Conflicting Disease States....

 So here we are. 

Babygirl was definitively NOT Covid positive on arrival to the hospital.  She is Covid positive now.  So this is how this falls out:

Her kidney rejection is T-cell mediated (the same cells that are murdered by HIV/AIDS, and the same ones that remember you've already had chicken pox so you don't typically have to fight it twice). In plain English, her T-cells have noticed that the kidney doesn't belong to her and needs to die. Her T-cells are succeeding. If not stopped, the kidney WILL probably die.

On the flip side, her T-cells are the most effective line of defense against her Covid infection.  She needs them to function, to remember her immunizations, and to fight.

So anything they give her to fight rejection will accelerate what is currently a mild Covid infection, which in her state of immune compromise and overall poor health at the moment, could prove devastating.  

Since she can do dialysis for the kidney failure, and they can't fix Covid if it runs amok, they are treating the Covid and letting the kidney fend for itself for the most part. They acknowledge what little they can do to support the kidney is likely to fail.

To answer the question already asked by a few: Again, no, we can't "put her on a list." She has to complete this illness, and see if there is any remaining kidney function. As a look-ahead, they are already checking out local long-term dialysis availability in our neighborhood.
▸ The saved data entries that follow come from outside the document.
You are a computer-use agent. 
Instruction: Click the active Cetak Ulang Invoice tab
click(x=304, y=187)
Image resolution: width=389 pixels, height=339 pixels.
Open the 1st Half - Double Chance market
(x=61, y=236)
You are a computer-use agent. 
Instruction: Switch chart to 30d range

If it is determined that the kidney will not recover, we can talk "lists."

I will be leaving for home tomorrow morning. I can't visit her, and under the circumstances, need Covid testing of my own, which has already been scheduled. I will return at ANY time if needed, and when they allow me back in to see her. 
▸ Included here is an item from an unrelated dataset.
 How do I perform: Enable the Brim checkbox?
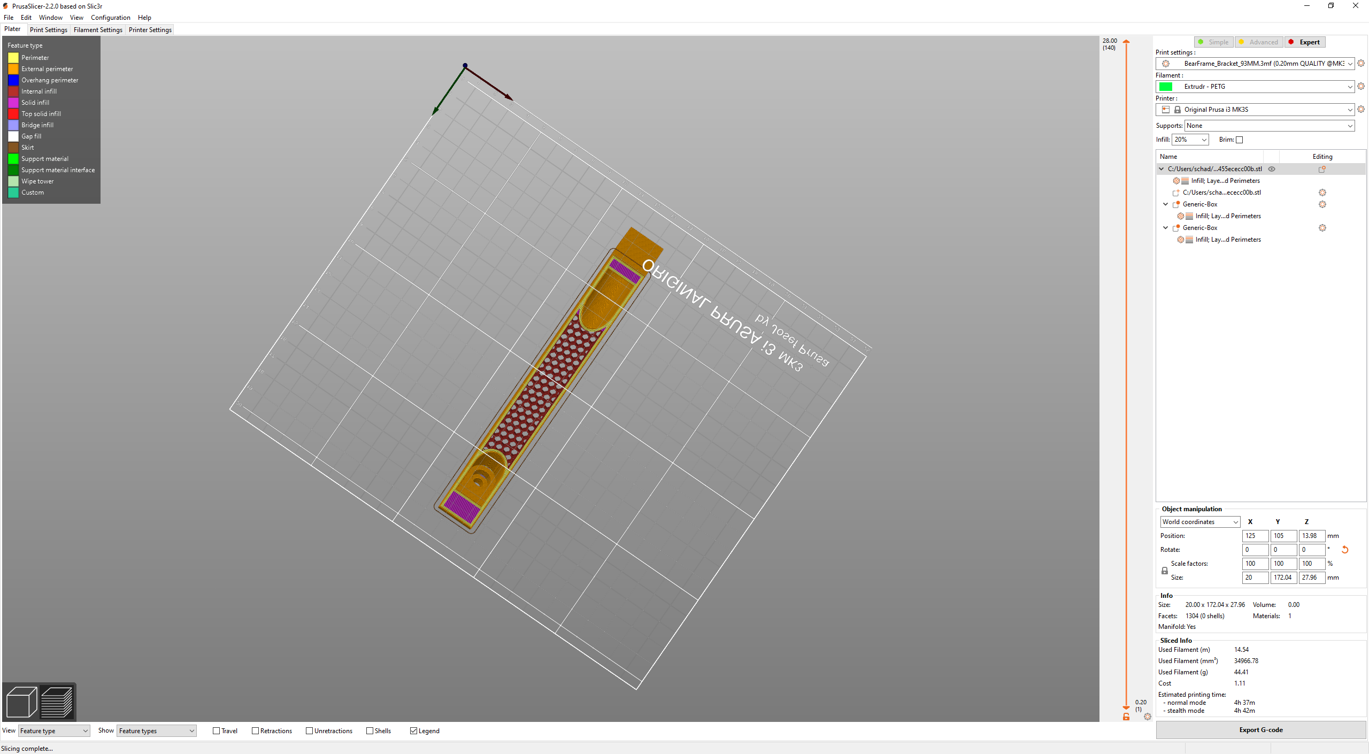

I dropped some things off for her today, and they were angry that I was "walking the halls" when I have such personal risk.  Sorry. Babygirl NEEDS those headphones.

DeeDee

PS And pretty please, y'all, before you ask a question, think about whether or not you'd want to hear it if your kid was desperately ill.  The worst so far is a record-breaking, "Is she a DNR?" Please be gentle with my sorely bruised soul.